Cas9 (Invitrogen) and TRAC-1-specific single-guide RNAs (sgRNAs, Synthego), as a Cas9–RNP complex (1:1 Cas9:gRNA molar ratio) were delivered primary human CD3+ T cells after 24 h following 2 days of Anti-CD3/-CD28 Dynabead (ThermoFisher) stimulation at a 1:3 bead:cell ratio. Dynabeads were removed by placing cells on a cell separation magnet for 2 to 5 min. Immediately before µVS, de-beaded cells were centrifuged for 10 min at 1500 rpm, aspirated, resuspended in Opti-MEM and filtered with a 40 µm cell strainer. Cas9–RNPs were delivered at 5.0 × 10–5 pmol RNP cell−1 to 5.0 × 106 activated T cells sample−1 at 5.0 × 107 cells mL−1 in a total volume of 100 μL, with an applied driving pressure of 120 PSIA. For electroporation, de-beaded cells were aspirated and resuspended in 100 µL of Lonza electroporation buffer P3. 5.0 × 106 activated T cells were electroporated per cuvette using a Lonza 4D X-unit electroporation system with pulse code EH115. Processed samples were collected in warmed (37 °C) media (XVIV020 + 5% human serum, Lonza), and cultured at 1.0 × 106 cells mL−1 supplemented with IL-2 at 100 IU mL−1 (Peprotech). IL-2 at 100 IU mL−1 was supplemented every 2 to 3 days after transfection. Each condition was evaluated in triplicate. Levels of TCR, CD3, PD-1 and CD25 expression and cell viability and cell expansion were quantified by live/dead staining and the following antibodies via flow cytometry: anti-TCRα/β-PE (306708, BioLegend), anti-CD3-AF700 (11-0039-42, ThermoFisher), Sytox Blue Viability Stain (S34857, ThermoFisher), anti-PD-1-APC (ThermoFisher, S34857), anti-CD25-SuperBright 702 (ThermoFisher, 67-0259-42). Flow cytometry analysis was performed on days 1, 4, 7, 10 and 14 post-transfection and FlowJo software (BD). Cell culture supernatant levels of IFNγ were quantified using Human IFNγ Quantikine ELISA Kit and manufacturer’s recommendations (DIF50, R&D Systems).

Flow cytometry

Flow cytometric analysis was performed on an Attune NxT Acoustic Focusing Cytometer (ThermoFisher). Surface staining was performed by pelleting cells and resuspending in flow buffer (1% human serum in PBS) with antibodies for 30 min at 4°C in the dark. Cells were washed twice in flow buffer prior to resuspension and analysis.

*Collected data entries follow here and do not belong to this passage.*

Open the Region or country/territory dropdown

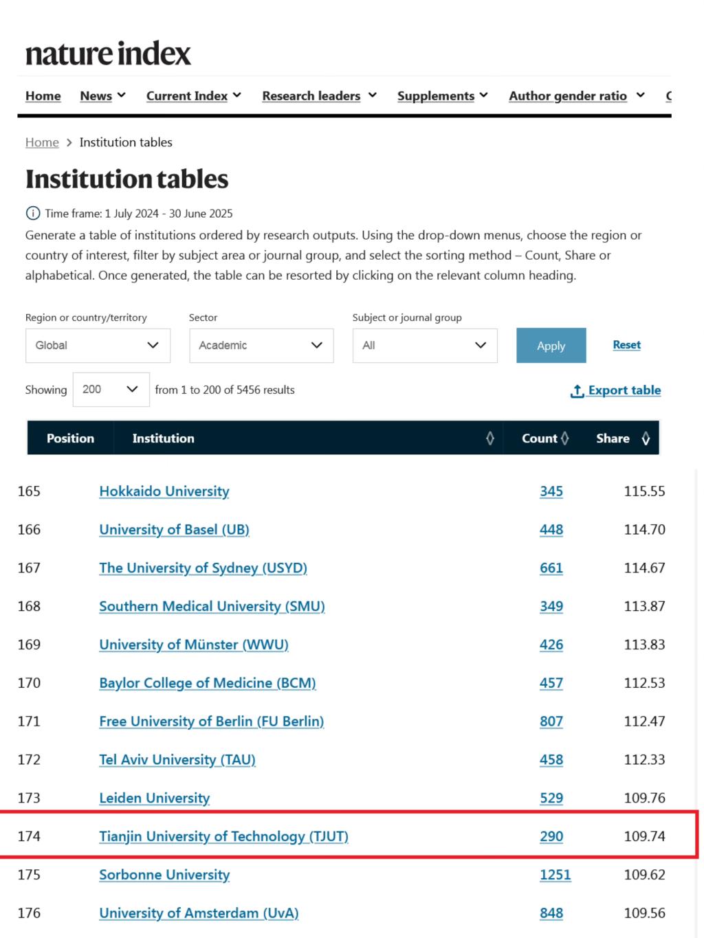click(98, 345)
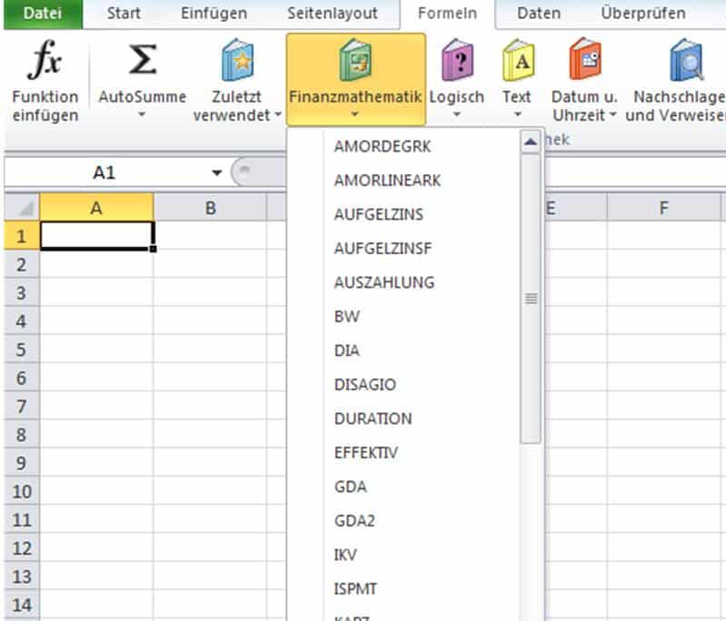726x621 pixels.
Task: Pick the DURATION function entry
Action: point(373,419)
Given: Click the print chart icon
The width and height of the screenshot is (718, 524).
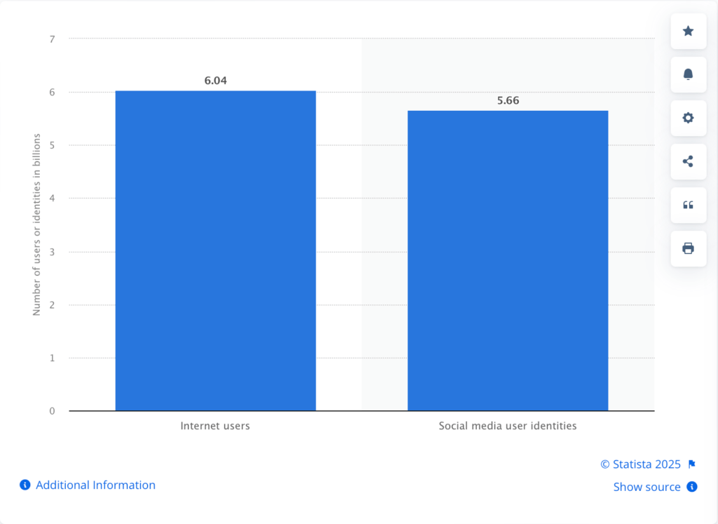Looking at the screenshot, I should click(x=688, y=248).
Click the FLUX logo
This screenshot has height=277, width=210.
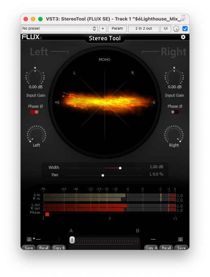tap(32, 37)
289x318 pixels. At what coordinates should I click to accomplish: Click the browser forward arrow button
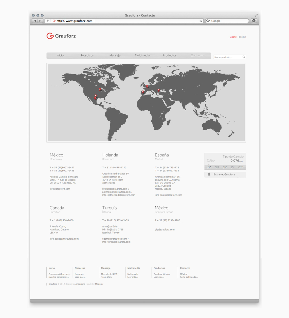click(x=40, y=21)
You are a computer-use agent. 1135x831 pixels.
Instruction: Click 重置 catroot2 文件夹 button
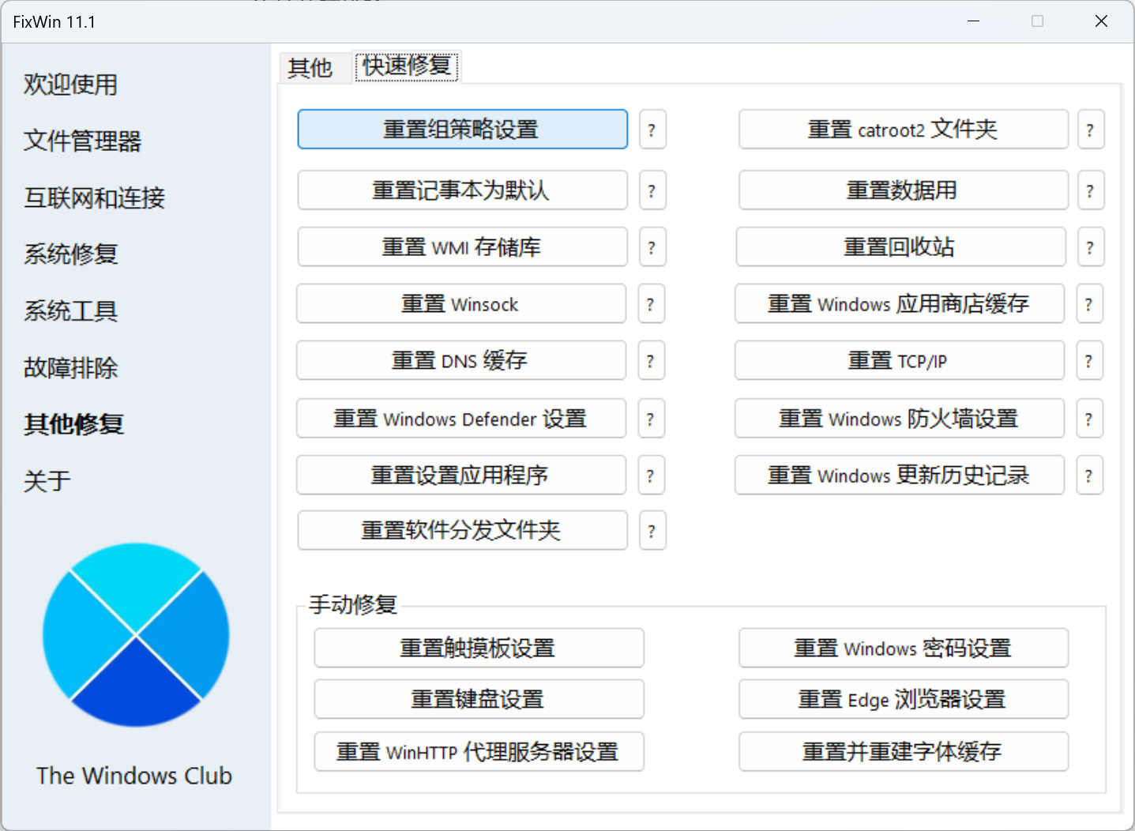903,129
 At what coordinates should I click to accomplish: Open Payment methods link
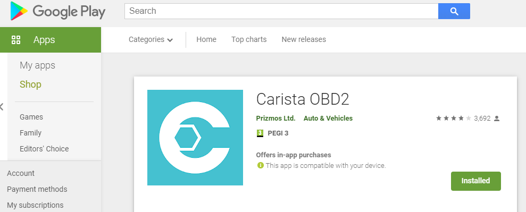(37, 189)
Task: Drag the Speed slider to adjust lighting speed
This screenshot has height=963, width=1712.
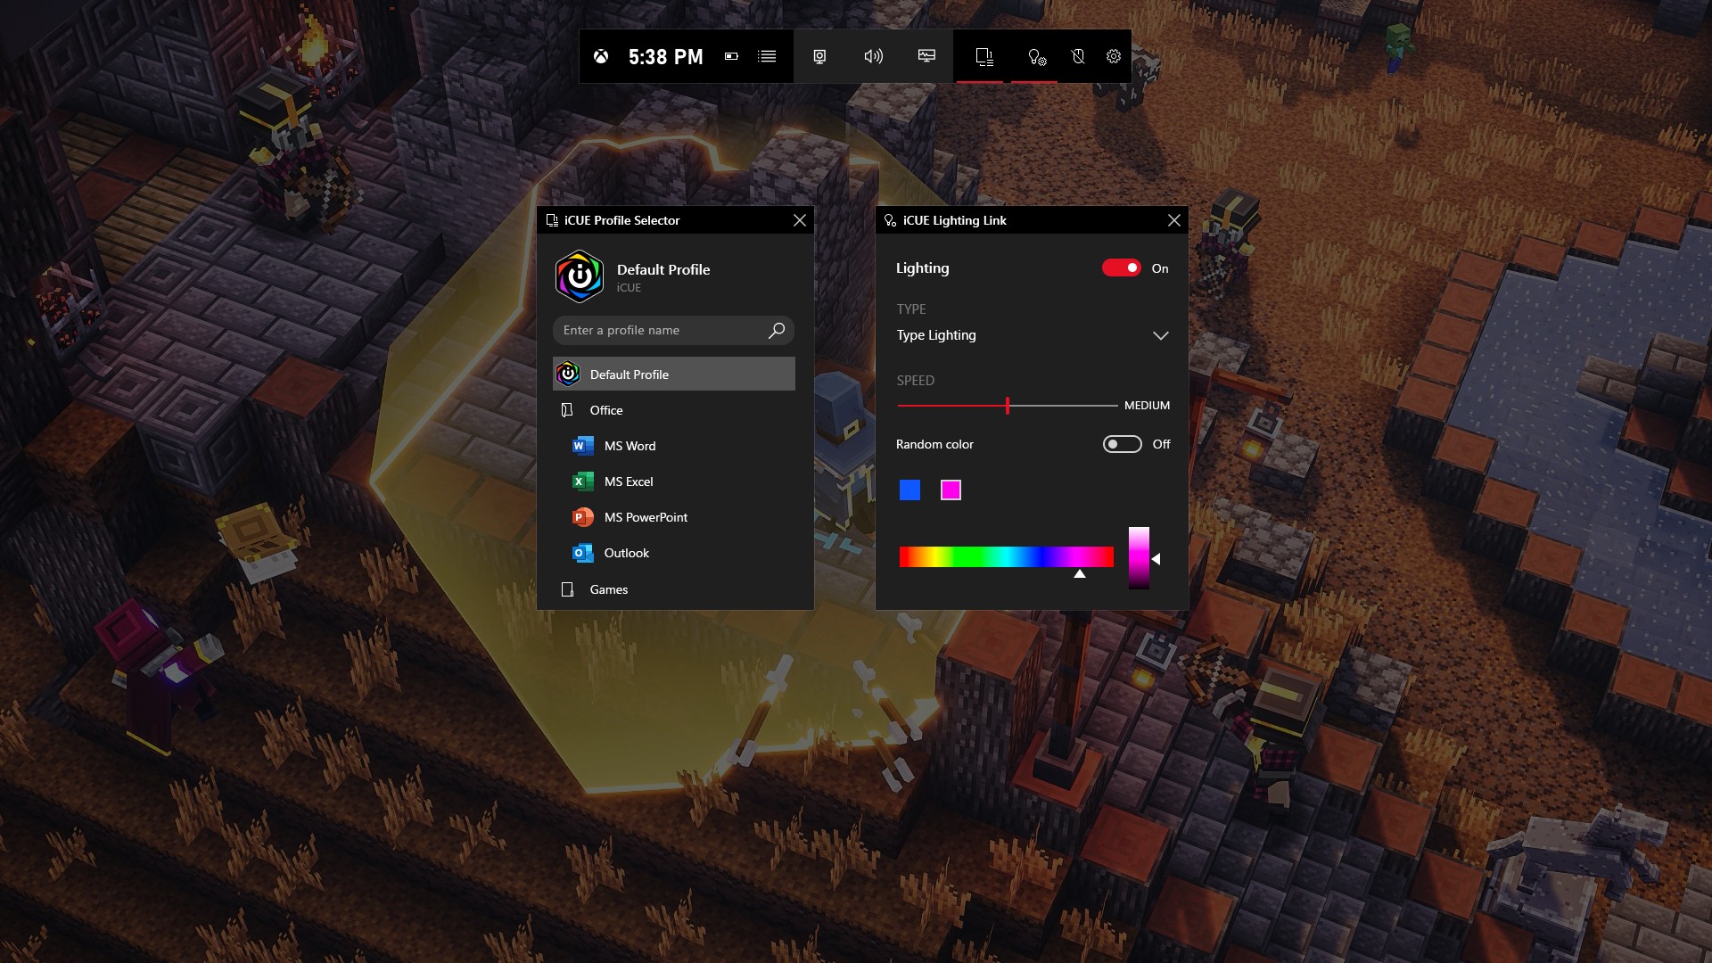Action: (1008, 405)
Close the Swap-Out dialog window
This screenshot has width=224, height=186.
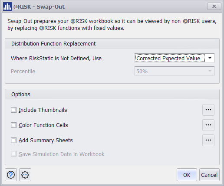pos(214,7)
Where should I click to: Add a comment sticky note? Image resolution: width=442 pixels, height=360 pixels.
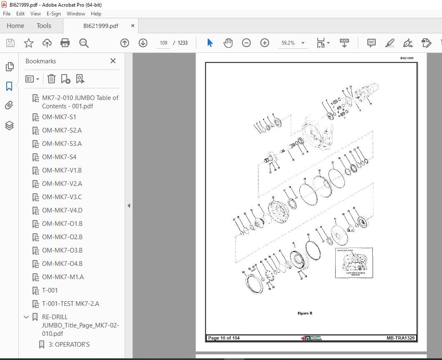371,43
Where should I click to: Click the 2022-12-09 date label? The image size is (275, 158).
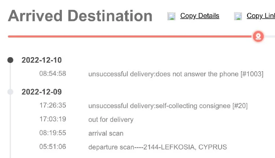pyautogui.click(x=42, y=92)
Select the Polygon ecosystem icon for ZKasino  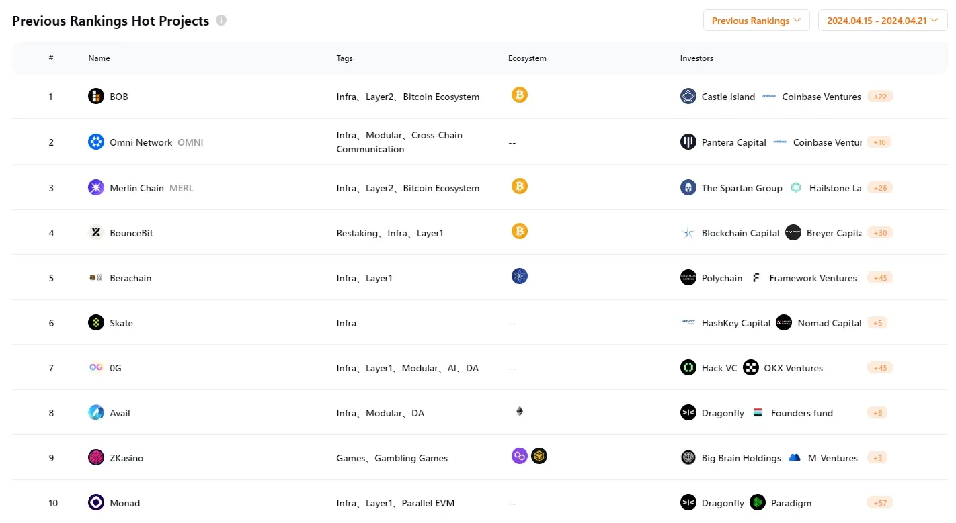(519, 455)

eµVS device fabrication and operation

eµVS devices were designed, fabricated and operated in a similar manner without a splitter plate (Fig. 5). The addition of an electric field was achieved by adding platinum interdigitated electrodes to the lid of a µVS flow cell design with industry standard lithography methods6. Due to the additional fabrication requirements, the flow cell was etched in silicon then anodically bonded to a borofloat lid (see Fig. 5). Fluidic access to the flow cell was achieved by laser drilling 800 µm diameter through holes in the borofloat lid and thru silicon vias enabled electrical access. 100 nm thick and 25 µm wide platinum electrodes were spaced 125 µm apart to achieve a ratio of the electrode spacing to the flow cell height suitable to create uniform electric fields between the interdigitated electrodes13. The electric field was applied using a standard 120 V DC power supply (Nice-Power, R-SPS1203D) coupled with a customized harness to distribute the current evenly across the platinum electrodes. In addition, we used an oscilloscope (Tektronix, TBS 1052B) connected to the leads from the DC power supply to monitor the applied electric field strength. Using this circuit, we applied up to 30 V of continuous DC voltage to the electrodes with a gap space of 125 µm resulting in an maximum applied electric field strength of 2.4 kV cm−1.